- Church: Melkite Greek Catholic Church
- Archdiocese: Archeparchy of Homs
- In office: 19 August 1971 – 22 March 1986
- Predecessor: Jean Bassoul
- Successor: Abraham Nehmé

Orders
- Ordination: 8 September 1937
- Consecration: 12 September 1971 by Maximos V Hakim

Personal details
- Born: 19 March 1910 Yabroud, Damascus Sanjak, Syria Vilayet, Ottoman Empire
- Died: 22 March 1986 (aged 76)

= Denys Gaith =

Denys Gaith, BC (19 March 1910 in Yabroud, Syria – 22 March 1986) was Archbishop of the Melkite Greek Catholic Archeparchy of Homs in Syria.

==Life==

Denys Gaith was ordained on 8 September 1937 and became the Chaplain of the Saint John the Baptist Basilians.
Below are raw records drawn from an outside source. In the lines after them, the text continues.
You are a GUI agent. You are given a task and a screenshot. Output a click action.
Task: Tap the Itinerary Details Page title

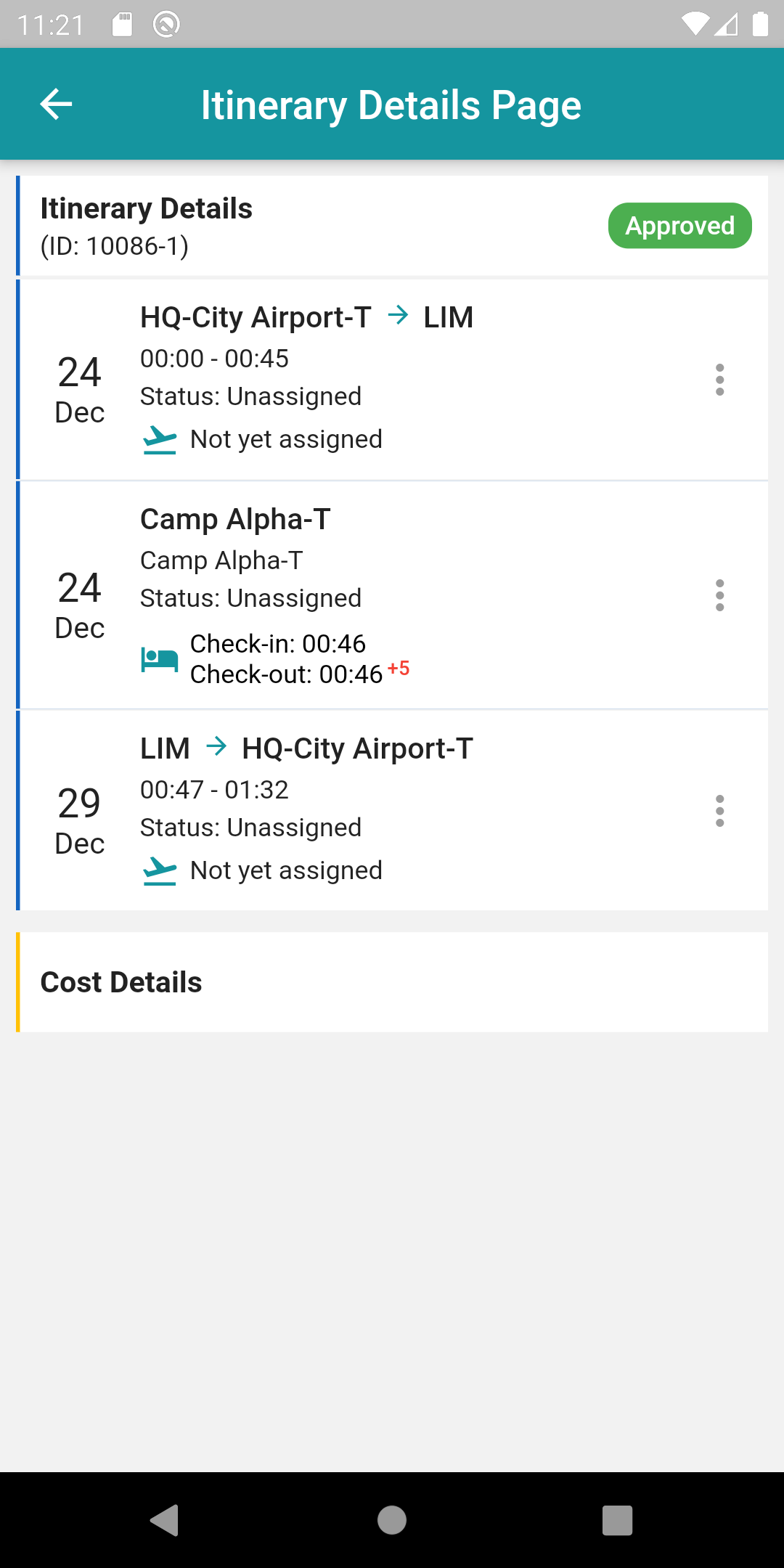(391, 105)
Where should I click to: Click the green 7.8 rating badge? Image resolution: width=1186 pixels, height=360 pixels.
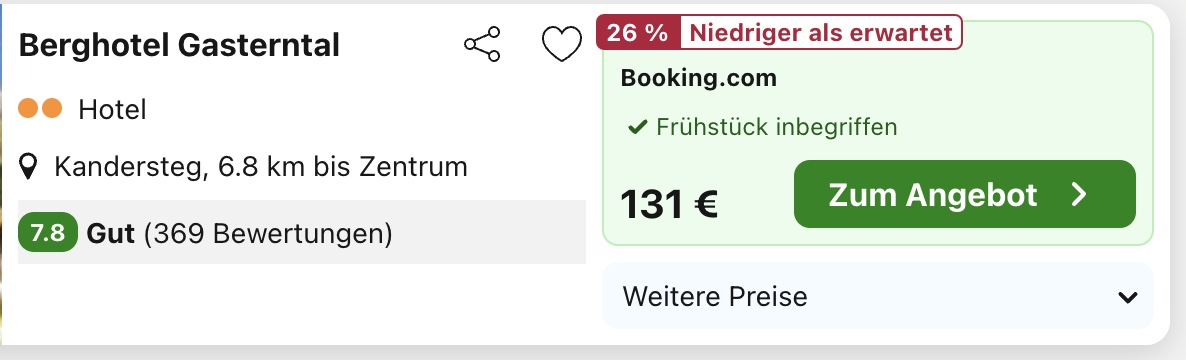coord(48,234)
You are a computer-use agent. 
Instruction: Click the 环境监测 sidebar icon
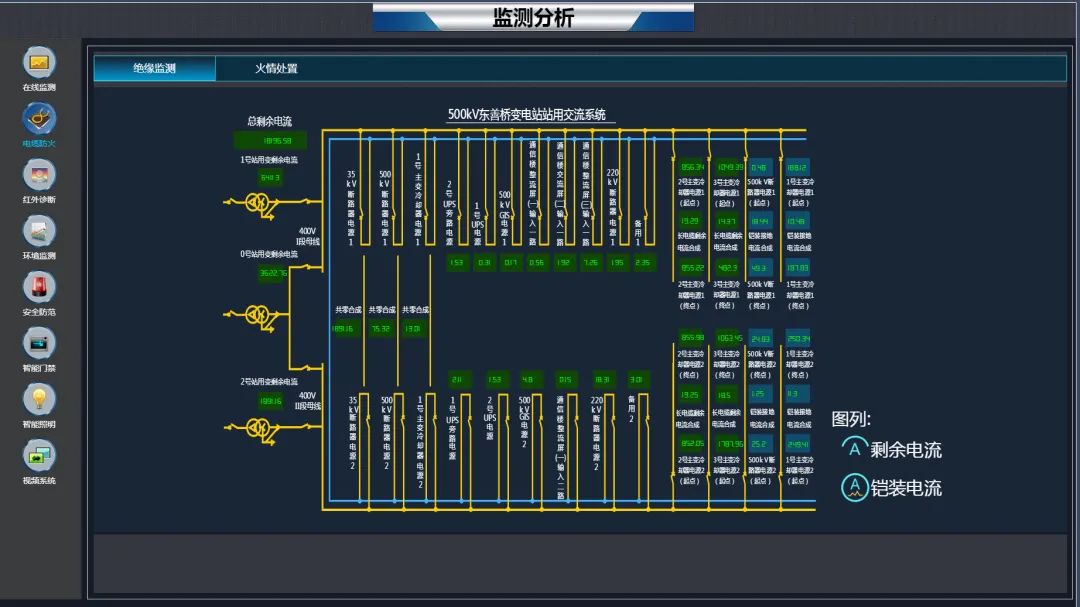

The Assembly of Bishops of the Melkite Greek Catholic Church elected him on 19 August 1971 as successor of Jean Bassoul as Archbishop of Homs. Melkite Patriarch Maximos V Hakim was his consecrator and his co-consecrators were Archbishop Athanase Oh-Chaer, BC and Archbishop Nicolas Hajj, SDS on 12 September 1971. Gaith held office until his death, when he was succeeded by Abraham Nehmé.